As informações são conflitantes em relação ao sucesso de tal iniciativa no Posto de São Marcos, um dos casos da terceirização. Durante a semana, o serviço do pronto atendimento foi elogiado por usuários entrevistados, mas, no final de semana, o quadro por algumas pessoas que procuraram a unidade foi outro. Já no Centro de Saúde Adroaldo Albergaria, em Periperi, que ainda não foi alvo da medida, segundo constatou A TARDE , a falta de recursos resultou em queda na qualidade do atendimento e até falta de médicos.
O médico Antônio Andrade Filho, responsável pela Fundação Baiana de Neurologia, que subcontrata 162 médicos para o município e emprega 60% dos médicos no Centro de Saúde Adroaldo Albergaria, em Periperi, informou que os salários atrasados de dois meses (novembro e dezembro) seriam pagos no dia em A TARDE procurou a entidade, última segunda-feira. O pagamento tinha sido normal até outubro, conta.
Sempre atrasa de 30 a 40 dias, o médico que opta pela prestação de serviço já sabe que tem essa defasagem. Essa situação é por causa do serviço público. É a burocracia, para eles emitirem o pagamento e fazerem o trabalho correto, com contas auditadas, diz Andrade Filho, sobre a falta de médicos denunciada no posto. Explicou ainda que nós não podemos criar um sistema de greve. São poucos que têm essa atitude, mas a gente chega e conversa.
A sub-secretária municipal da Saúde, Aglaé Souza, informou que o atraso no repasse de recursos para pagamento de médicos e materiais no posto do bairro de Periperi foi causado por um problema no fluxo de caixa da prefeitura. Salvador é uma cidade pobre, explica, acrescentando que já está em preparação um novo processo licitatório para ampliar a terceirização, e que empresas privadas podem vir a assumir funções administrativas nas unidades de saúde municipais.
O processo (de licitação) já está em curso, inclusive nos locais onde há filantrópicas. A população não pode ficar sem atendimento, argumenta. Mas ela ressalta que a rede não pode ultrapassar o limite de 57% de funcionários terceirizados, de acordo com determinação contida nas regras que regem o SUS. Assim, a busca é pelo equilíbrio entre a prestação de serviços e a continuidade do atendimento.
Irmã Dulce atrai pacientes
No Centro de Saúde Edison Barbosa, em Pernambués, as Obras Sociais Irmã Dulce (Osid) é a entidade responsáveis pela unidade. A bandeira da Osid está em tudo, nos cartazes da religiosa pelos corredores e nos uniformes dos médicos. Segundo Shirley de Jesus, líder de Enfermagem, o nome Osid atrai pacientes, pois a tradição da instituição de não ignorar os enfermos é bem conhecida da população.
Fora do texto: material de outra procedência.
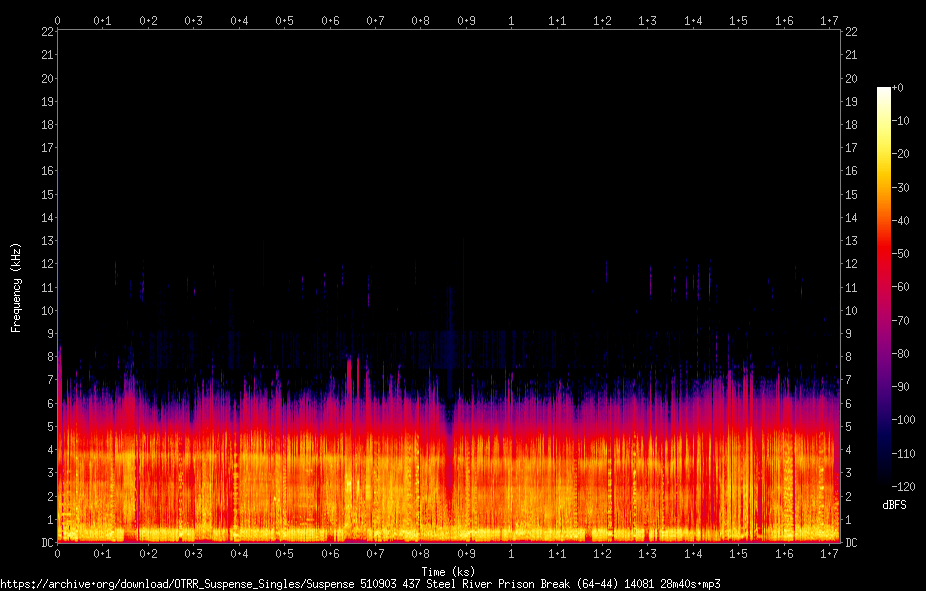Click the 13 kHz tick on right axis
Screen dimensions: 926x591
pyautogui.click(x=851, y=240)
Desde 16 de julho de 2005, quando a unidade passou ao controle da Osid, o número de pacientes triplicou, conta Dolores Garcia, gerente da Osid para o posto. O aumento acabou gerando um acúmulo de pacientes, principalmente os mais graves, que dependem da orientação do Centro Estadual de Regulação. Quando manda-se um comunicado pedindo vagas, a resposta é que não há leitos disponíveis. A espera chega a demorar de cinco a seis dias e os mais prejudicados são os pacientes idosos, em estado grave ou com doenças crônicas.
Dolores afirma ainda que o número extra de pacientes não está coberto pelo contrato com a prefeitura, mas que a Osid financia o excedente. Mas a caridade tem seu preço: o acúmulo de pacientes acaba por superlotar as enfermarias da unidade, que conta com poucos leitos.